Non punto la sveglia da un anno circa; lascio il telefono acceso: il primo che chiama mi sveglia, mi costringe a parlare, a cambiare posizione, a confrontarmi con me stesso, col mondo che sta fuori da quel nucleo perfetto di casa mia, vuota, finestre chiuse, quintali di musica da ascoltare, in lontananza qualcuno che fa lavori in casa nel sole della mattina

Marco.
Marco è spesso la mia sveglia.
Più difficile se la chiamata sveglia è una di lavoro perché a quel punto puoi fingere la voce sveglia che vuoi, ma il  cervello ha bisogno di quel minimo di tempo per capire che non è un sogno ne un incubo ma solo lavoro.

A questo punto c’è solo una cura: la radio da accendere camminando in catatonico stato. La barba…non è possibile : il rasoio a mano libera in quello stato pietoso è un arma letale…rimandare, rimandare !

Mi vesto allo specchio ma per farlo torno al punto uno, al rigirarmi nel letto cercando l’idea giusta  sul cosa mettermi.
Poi mi cambio, ci ripenso, Marco mi genera torcicollo visto che parlo al telefono e che nel frattempo mi vesto; poi è la volta di un caffè freddo, pensando che dovrei riguardare il cerchio di Itten (questa non la sapevate eh?)
Ed infatti torno davanti allo specchio per finire col raggiungere il peggiore dei  risultati fra quelli accennati.

Così esco di casa svogliato e mi godo la strada orfana dei nonni vigile fuori alle scuole.
Uscendo di casa i vicini mi salutano e sorridono forzatamente: discorsi da ascensore, fra l’altro senza averlo nel palazzo.

La fermata del metrò è un miraggio in fondo al letto del fiume di automobile dirette, a quell’ora, non so dove; cazzo, Marco ha chiamato tutti tardi oggi?

…non trovo posteggio, giro e rigiro, ma con calma, alzando il volume della radio se la canzone merita. Guardo l’orologio con gusto, scarto qualche posteggio se troppo lontano: stasera piuttosto che tornare a prenderla lassù denuncerei il furto…

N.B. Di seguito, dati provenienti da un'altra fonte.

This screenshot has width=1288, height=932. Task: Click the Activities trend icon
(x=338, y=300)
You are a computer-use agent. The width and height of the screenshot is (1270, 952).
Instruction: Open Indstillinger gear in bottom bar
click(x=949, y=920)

Arriva allora il treno, e sono pronto col mio libro..ma è lì che la sociopatia arriva a livelli apocalittici.

Seleziono il punto preciso della banchina che corrisponderà alla porta di ingresso del secondo vagone, la seconda porta, per la precisione. Due passi, dico due e sarò al mio posto preferito. Le abitudini prima di tutto.
Ed arrivano loro:

i suonatori del metrò , i fantomatici, sedicenti artisti ambulanti con le loro fisarmoniche stonate,con le loro parole fatte di due lingue fuse : “io te prega…seneori, buonciorno”.
E suonano male, suonano troppo, suonano ad ogni vagone.
E sei costretto ad ascoltarli, perché non sono veri artisti, non si fermano lì sulla banchina , loro ti seguono, finisco di suonare e ricominciano a farlo nel vagone successivo. Li sentirai per almeno 3 vagoni e del libro da leggere non ci sarà più nulla nella tua testa.

Fisarmoniche sgonfie e stanche, scarpe lucide indossate sotto vestiti di un’eleganza balcanica di 30 anni fa.
Posso solo resistere, stringere i denti.

E quindi uscimmo a riveder le stelle“… Uscendo dalla metro passerò davanti alla libreria  Feltrinelli e mi incazzerò : ovunque libri di Fabio Volo e Moccia: perché li pubblicano, perché li pubblicizzano, perché alcuni si sentono in dovere di comperarli? Giuro a me stesso, ancora una volta, che se dovessi incontrarli li aggredirei.
No, non esagero , lo meriterebbero. Avete mai letto un loro libro ? (no, non accetto che si dica che “però ecc ecc.”)

L’ufficio, il palazzo bianco, imbocco la discesa, sono salvo, posso chiudermi ancora in una stanza, al riparo dai suonatori, dagli scrittori, dai posteggi da cercare.. Lavoro e un po’ di musica salvifica.
Ma… il badge non funziona ed il tornello non si apre: tutte le mattine !
Arrivano, a seguire, nuovi  discorsi da ascensore. Stavolta in ascensore davvero, seguiti dal consueto “buon lavoro”, che secondo me porta anche male.

Accendo il pc:  almeno 20 e-mail, in almeno la metà di queste sono in copia conoscenza; così devo leggere per poi non intervenire, non ha senso, ma devo farlo.

Allora vado in  bagno, cago e gioco a scacchi col telefono.
Finalmente solo, rifugiato.
Finché non squilla il telefono, ovviamente.